Les Ukrainiens, eux, déplorent les liens tissés par le Premier ministre hongrois avec le président russe Vladimir Poutine, et le soupçonnent de convoiter la Transcarpatie. 

Ils lui reprochent aussi son refus de laisser passer sur son territoire des armes létales destinées à l'Ukraine.

Mais pour Istvan Vincze, "l'heure n'est pas à l'affrontement ethnique. Il faut agir ensemble".

Et de citer la mise en place de cinq centres d'accueil pour les Ukrainiens venus de l'Est. 

Dans un pensionnat de la ville, Kyril, metteur en scène de théâtre de 41 ans, apprécie cette offre de couvert et logis qui vient adoucir un peu l'exode.

Originaire de Kharkiv, la deuxième ville d'Ukraine, située à une quarantaine de kilomètres de la frontière russe, il raconte la soudaine annulation de la tournée prévue.

"Tout a basculé du jour au lendemain", confie-t-il, assis sur un lit aux côtés de sa famille. Sa femme Lubov, scénographe, "s'inquiète" pour ses parents bloqués dans une ville "bombardée depuis plusieurs jours", "sans lumière ni gaz" pour se chauffer.
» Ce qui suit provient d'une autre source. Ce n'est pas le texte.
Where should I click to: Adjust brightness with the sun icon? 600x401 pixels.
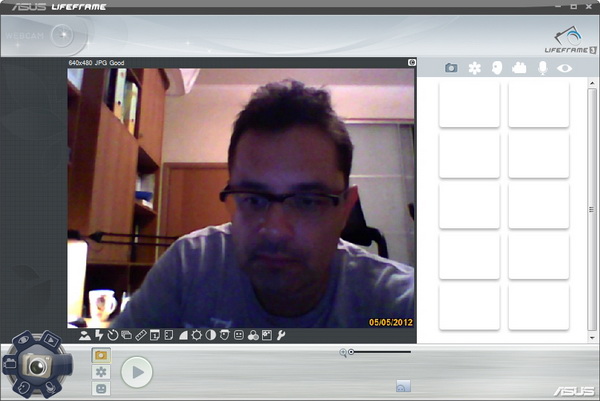tap(197, 335)
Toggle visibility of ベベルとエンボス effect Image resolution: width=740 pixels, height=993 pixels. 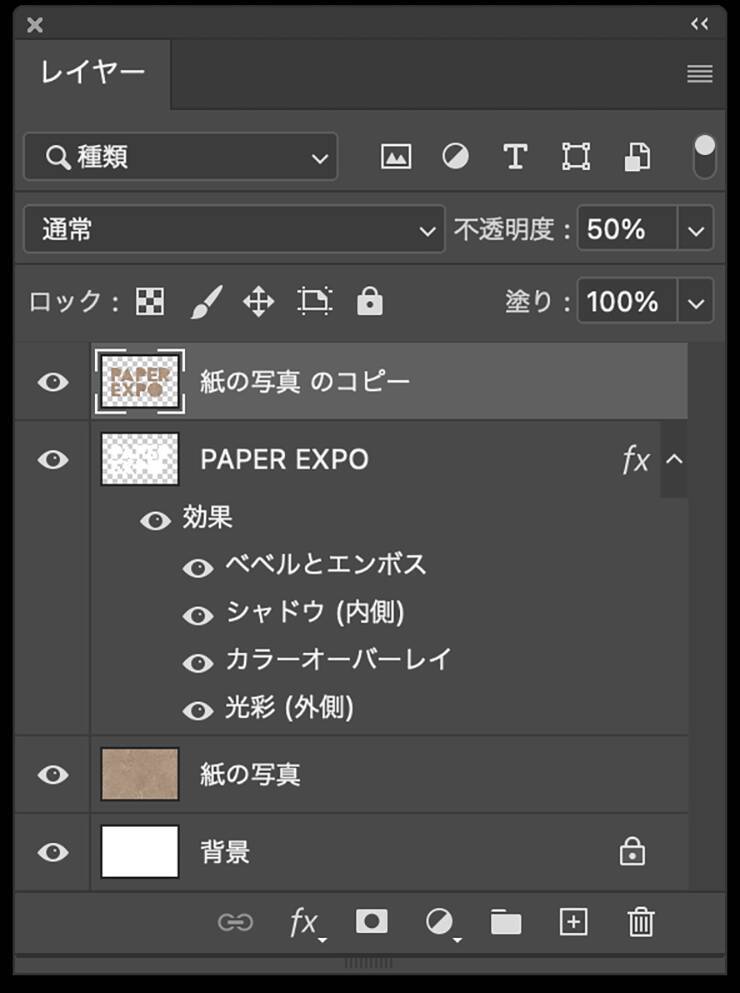pos(198,567)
"Il y a tant de témoignages crève-coeur", soupire le directeur de l'établissement, Arpad Szabo, dans les couloirs. Et de "prier pour que l'école retrouve son cours normal". Car depuis le début de la guerre, les enfants n'ont pas classe.

En Finlande, les frontaliers de la Russie entre flegme et inquiétude

IMATRA : Dans sa maison de bois couverte de neige à 20 minutes de la frontière russe, Maija Pöyhä a sur sa tête le foulard bleu traditionnel que sa mère portait lorsqu'elle a fui l'invasion de la Finlande par l'URSS en 1939.
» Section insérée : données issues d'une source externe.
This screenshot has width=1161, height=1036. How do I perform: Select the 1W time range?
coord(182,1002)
"La maison d'enfance de mon père est toujours du côté finlandais", mais celle de sa mère est aujourd'hui en Russie, explique la septuagénaire à l'AFP.
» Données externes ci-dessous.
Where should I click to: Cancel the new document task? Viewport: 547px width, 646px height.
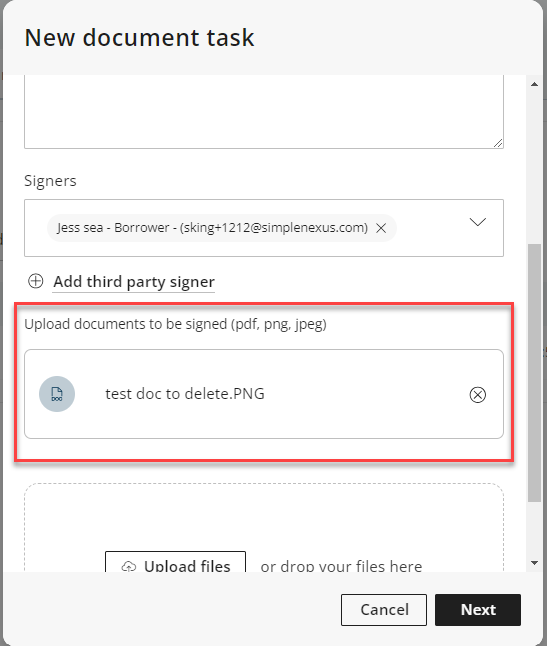point(383,610)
Dans sa petite ville de Lappeenranta comme ailleurs dans cette région finlandaise voisine de la Russie, la guerre en Ukraine a réveillé des parallèles douloureux avec la "guerre d'Hiver", lorsque les troupes soviétiques ont envahi la Finlande par surprise, franchissant la frontière longue aujourd'hui de 1 340 kilomètres.

Comme en Ukraine aujourd'hui, la petite armée finlandaise avait surpris le monde par sa résistance acharnée et les lourdes pertes infligées à l'Armée rouge.

La Finlande, indépendante du voisin russe depuis 1917, avait toutefois dû perdre la moitié de sa province de Carélie, entraînant le déplacement de presque un demi-million de personnes, avant de se compromettre dans une deuxième guerre (1941-1944) avec cette fois une alliance de facto avec l'Allemagne nazie.

Durant toute la guerre froide, Moscou garda ensuite aussi un droit de regard étroit sur le pays nordique, qui lui interdisait notamment de rejoindre l'Otan.

Visiteurs russes

Aujourd'hui, le mari de Maija, Seppo Laaksovirta, trouve que la Finlande devrait rejoindre l'alliance militaire occidentale - comme pour la première fois une majorité de Finlandais, à la suite de l'invasion de l'Ukraine ordonnée par Vladimir Poutine.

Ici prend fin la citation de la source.